Wir haben gerade so eine Maßnahme in Freiburg durchgeführt. Es ist aber sehr schwierig, die Situation von außen zu betrachten. Man muss sich die ganze Sache sehr sorgfältig anschauen, und am Ende gehört natürlich auch ein bisschen Mut dazu, das Ganze auszuprobieren. Wir haben es zunächst als Verkehrsversuch gestartet. Wir haben es dann ein, zwei Jahre angeschaut, welche Auswirkungen eine Sperrung hat. Sicherlich hat es die ersten Wochen ein Chaos gegeben und wir mussten im Vorfeld sehr viel Überzeugungsarbeit bei den Anwohnern und den Geschäftsinhabern leisten. Bei uns hat es inzwischen geklappt, es funktioniert sehr gut.

Das zeigt, dass verkehrsberuhigte Bereiche nicht unbedingt aussterben müssen, sondern belebt sein können.
Natürlich. Man muss allerdings nicht immer nur unbedingt die klassische Fußgängerzone machen, wo kein Auto mehr durchfahren darf. Wir haben in Freiburg viele verkehrsberuhigte Bereiche, wo man mit dem Auto durchfahren kann. Auch das Thema Teilen von Flächen, sprich der Autoverkehr teilt sich die Fläche mit dem Radfahrer und dem Fußgänger, funktioniert in der Regel sehr gut. Dazu muss man den Autoverkehr nicht komplett hinausschmeißen, man will ihn nur reduzieren oder ihn zumindest verlangsamen.

Sie sagen, dass Verkehrskonzepte durchaus ihre Zeit brauchen. Irgendwann aber muss man dann doch mal anfangen, oder?
Man muss natürlich schauen, dass man vor lauter Konzeptionsideen am Ende nicht gar nichts umsetzt. Dennoch braucht man eine langfristige Perspektive, die jedoch immer wieder überarbeitet werden muss. Man muss immer wieder überprüfen: Stimmt sie noch oder muss ich sie nachjustieren? Es müssen aber auch einzelne kleine Projekte dabei herauskommen. Natürlich kann man so eine Stadt nicht mit einem Schlag umbauen. Es sind immer kleine Maßnahmen, die zum Ziel führen.
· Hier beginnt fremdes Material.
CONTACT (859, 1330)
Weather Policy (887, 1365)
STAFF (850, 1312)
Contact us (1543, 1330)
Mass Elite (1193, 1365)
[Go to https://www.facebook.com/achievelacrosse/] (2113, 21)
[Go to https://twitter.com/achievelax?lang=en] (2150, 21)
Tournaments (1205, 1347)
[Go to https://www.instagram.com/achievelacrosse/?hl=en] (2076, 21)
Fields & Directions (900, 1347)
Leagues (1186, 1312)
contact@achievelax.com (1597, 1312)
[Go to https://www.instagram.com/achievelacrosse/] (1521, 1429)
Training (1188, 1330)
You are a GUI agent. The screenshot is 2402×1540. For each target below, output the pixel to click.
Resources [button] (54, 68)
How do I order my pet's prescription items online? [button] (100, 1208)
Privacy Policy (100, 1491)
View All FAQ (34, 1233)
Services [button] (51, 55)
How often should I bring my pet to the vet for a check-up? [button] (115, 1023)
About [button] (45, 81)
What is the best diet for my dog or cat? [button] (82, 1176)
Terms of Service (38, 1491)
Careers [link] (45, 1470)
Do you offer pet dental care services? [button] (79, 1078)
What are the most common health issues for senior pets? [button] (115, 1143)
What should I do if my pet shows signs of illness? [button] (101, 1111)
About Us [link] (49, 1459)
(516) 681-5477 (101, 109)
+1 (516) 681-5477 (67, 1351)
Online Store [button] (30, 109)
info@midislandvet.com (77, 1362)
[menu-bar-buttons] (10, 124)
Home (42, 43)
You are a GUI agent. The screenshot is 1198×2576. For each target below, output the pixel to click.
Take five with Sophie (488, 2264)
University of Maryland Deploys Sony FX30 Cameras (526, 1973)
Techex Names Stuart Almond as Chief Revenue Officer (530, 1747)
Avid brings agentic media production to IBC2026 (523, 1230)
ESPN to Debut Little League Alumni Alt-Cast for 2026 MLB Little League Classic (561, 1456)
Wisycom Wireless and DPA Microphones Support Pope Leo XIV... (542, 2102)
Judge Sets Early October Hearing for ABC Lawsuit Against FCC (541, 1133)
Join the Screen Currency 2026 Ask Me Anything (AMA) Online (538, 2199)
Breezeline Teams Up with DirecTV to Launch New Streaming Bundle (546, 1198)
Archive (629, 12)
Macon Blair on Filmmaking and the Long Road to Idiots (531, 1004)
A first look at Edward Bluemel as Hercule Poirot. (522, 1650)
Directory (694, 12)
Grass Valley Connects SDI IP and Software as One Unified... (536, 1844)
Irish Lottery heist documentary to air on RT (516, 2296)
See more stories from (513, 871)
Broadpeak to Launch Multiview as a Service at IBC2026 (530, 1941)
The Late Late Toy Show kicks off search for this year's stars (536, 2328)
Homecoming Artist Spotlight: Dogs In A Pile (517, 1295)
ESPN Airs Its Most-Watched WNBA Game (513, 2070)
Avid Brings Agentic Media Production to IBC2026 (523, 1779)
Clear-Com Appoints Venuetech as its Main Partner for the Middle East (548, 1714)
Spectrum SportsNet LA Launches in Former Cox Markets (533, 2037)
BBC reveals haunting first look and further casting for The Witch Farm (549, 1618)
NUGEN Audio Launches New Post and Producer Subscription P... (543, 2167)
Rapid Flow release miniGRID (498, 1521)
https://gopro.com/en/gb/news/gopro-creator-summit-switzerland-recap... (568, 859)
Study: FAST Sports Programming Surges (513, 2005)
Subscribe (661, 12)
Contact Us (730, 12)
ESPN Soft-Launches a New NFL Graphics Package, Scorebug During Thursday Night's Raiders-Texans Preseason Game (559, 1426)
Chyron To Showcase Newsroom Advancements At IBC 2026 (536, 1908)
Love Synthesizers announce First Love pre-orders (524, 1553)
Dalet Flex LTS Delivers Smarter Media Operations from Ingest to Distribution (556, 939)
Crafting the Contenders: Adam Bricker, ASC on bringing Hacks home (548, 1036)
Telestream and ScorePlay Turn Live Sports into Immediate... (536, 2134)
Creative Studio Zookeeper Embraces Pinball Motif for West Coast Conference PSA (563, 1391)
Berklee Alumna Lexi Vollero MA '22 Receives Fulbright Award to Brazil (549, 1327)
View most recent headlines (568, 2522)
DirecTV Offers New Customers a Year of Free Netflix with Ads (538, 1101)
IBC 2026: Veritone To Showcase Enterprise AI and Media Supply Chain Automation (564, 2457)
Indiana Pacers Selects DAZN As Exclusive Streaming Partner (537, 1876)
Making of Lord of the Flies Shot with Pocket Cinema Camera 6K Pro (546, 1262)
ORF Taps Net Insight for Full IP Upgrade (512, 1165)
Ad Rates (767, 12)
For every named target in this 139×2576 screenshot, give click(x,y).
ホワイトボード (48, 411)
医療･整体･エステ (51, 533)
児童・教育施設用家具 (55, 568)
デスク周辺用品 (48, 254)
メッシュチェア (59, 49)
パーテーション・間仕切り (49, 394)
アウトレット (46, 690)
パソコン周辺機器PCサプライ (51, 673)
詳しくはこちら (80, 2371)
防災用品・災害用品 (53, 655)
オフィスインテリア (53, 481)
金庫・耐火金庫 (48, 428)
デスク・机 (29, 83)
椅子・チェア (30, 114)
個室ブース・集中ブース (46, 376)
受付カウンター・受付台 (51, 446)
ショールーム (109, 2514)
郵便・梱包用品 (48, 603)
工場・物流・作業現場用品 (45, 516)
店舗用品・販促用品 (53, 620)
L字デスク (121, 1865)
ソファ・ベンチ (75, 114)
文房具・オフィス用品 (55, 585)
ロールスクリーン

Freiburg hat den in den vergangenen Jahrzehnten den Radverkehr drastisch ausgebaut und gleichzeitig den ruhenden Parkverkehr eingeschränkt. Was schlagen Sie für Bamberg vor?
Auf einen PKW-Abstellplatz bekommt man sechs bis acht Räder unter. Das ist sicherlich ein Argument, welches man sich zu Gemüte führen muss. Das wichtigste aber ist, um den Radverkehr zu steigern, ein Gesamtkonzept. Denn der Radfahrer will selber an sein Ziel kommen, will ungehindert fahren und braucht Abstellplätze. Neben Radwegeanlagen in die Stadt und in die Region hinaus braucht es an Zielen wie Rathäusern oder Firmen Abstellanlagen, in denen man sich umziehen oder auch mal duschen kann, gerade, wenn Radfahrer längere Strecken zurücklegen. Dafür muss man allerdings etwas Werbung machen, damit die Leute es annehmen. Darüber hinaus stellen wir in der Verwaltung Dienstfahrräder zur Verfügung, die abends mit nach Hause genommen werden können.

Am Ende vielleicht noch ein Tipp: Freiburg hat, wie Bamberg, ein Radhaus am Bahnhof. Auch bei Ihnen lief es am Anfang sehr schleppend. Wie haben Sie es dennoch geschafft?
Überzeugen, überzeugen und überzeugen. Am Anfang war von den 1000 Stellplätzen gerade mal ein Drittel belegt. Inzwischen gehen aber aufgrund des Platzmangels die Menschen notgedrungen ins Parkhaus. Zudem werden die Räder immer teurer, so dass viele die Sicherheit für ihr Rad vorziehen. Darüber hinaus haben wir im Obergeschoss des Radhauses das Café ausgebaut und verschönert und somit einen weiteren Anziehungspunkt für das Radparkhaus geschaffen. Mittlerweile läuft es somit rund.